C’est tout un peuple qui souffre du tremblement de terre même si certains sont plus touchés que d’autres. A Tirknit, où 20 Minutes se trouvait jeudi, le bilan humain est très lourd, le village ayant perdu 82 de ses 400 habitants. Sur les hauteurs de cette commune, un hameau perdu dans la montagne, Adebdi, pleure la mort de dix personnes, dont quatre enfants. Et ce n’est pas le seul drame que vivent les survivants. La seule piste qui reliait Adebdi au monde est désormais quasiment impraticable. Des pans entiers de la route ont été emportés par les secousses jusqu’au fond d’un profond ravin. Ce qu’il reste de la piste est jonché d’éboulis, voire d’imposants rochers rendant impossible le passage de véhicules.

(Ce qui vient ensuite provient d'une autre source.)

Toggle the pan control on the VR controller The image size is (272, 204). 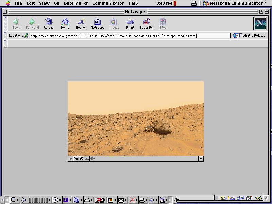tap(92, 158)
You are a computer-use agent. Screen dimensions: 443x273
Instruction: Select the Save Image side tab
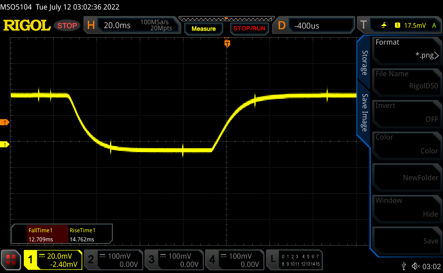click(365, 113)
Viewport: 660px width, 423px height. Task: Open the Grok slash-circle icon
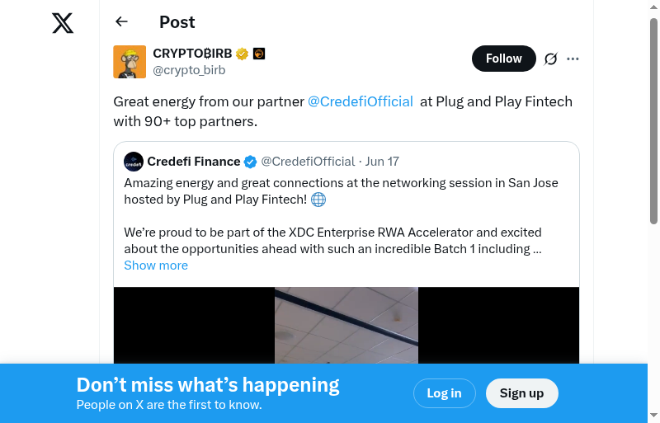click(551, 59)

« Avant le séisme, les camions montaient ici souvent pour approvisionner les habitants, c’est impossible maintenant », déplore Hamid, un chauffeur de taxi franco-marocain. Alors l’aide est acheminée à pied, en mobylette ou plus souvent à dos de mule. Dans un ballet incessant, les convois de bêtes gravissent la route dangereuse, chargés de ce que les camions d’aide humanitaire ont balancé sur le côté faute de pouvoir aller plus loin.

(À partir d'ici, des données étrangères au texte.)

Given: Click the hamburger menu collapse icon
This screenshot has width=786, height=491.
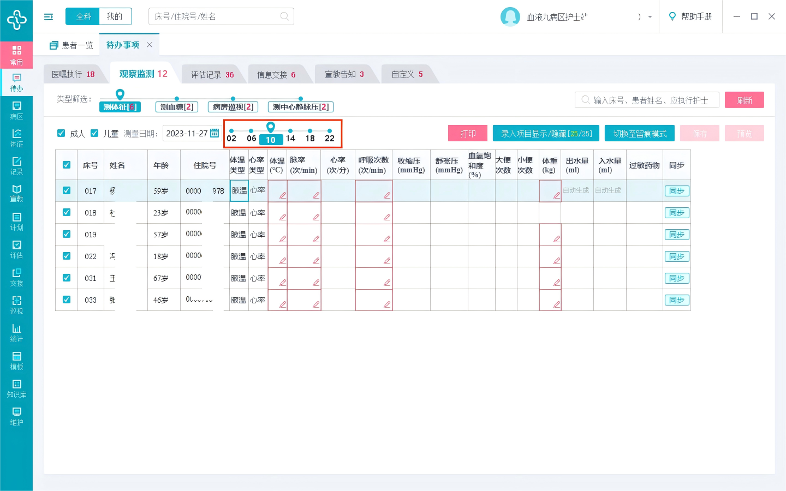Looking at the screenshot, I should 49,17.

Des mules à un train d’enfer au bord du précipice

Avec une équipe de l’ONG française GSCF, nous entamons un périple hasardeux pour livrer des tentes et du matériel de survie. Une ascension de 7km, sous un soleil de plomb, qui nous permet de constater l’étendue des dégâts. « Un orage sur cette route fissurée de partout et ce qui en reste finira par tomber », estime l’un des pompiers. Une inquiétude que ne semble pas partager les gamins qui mènent leurs mules a un train d’enfer au bord du précipice.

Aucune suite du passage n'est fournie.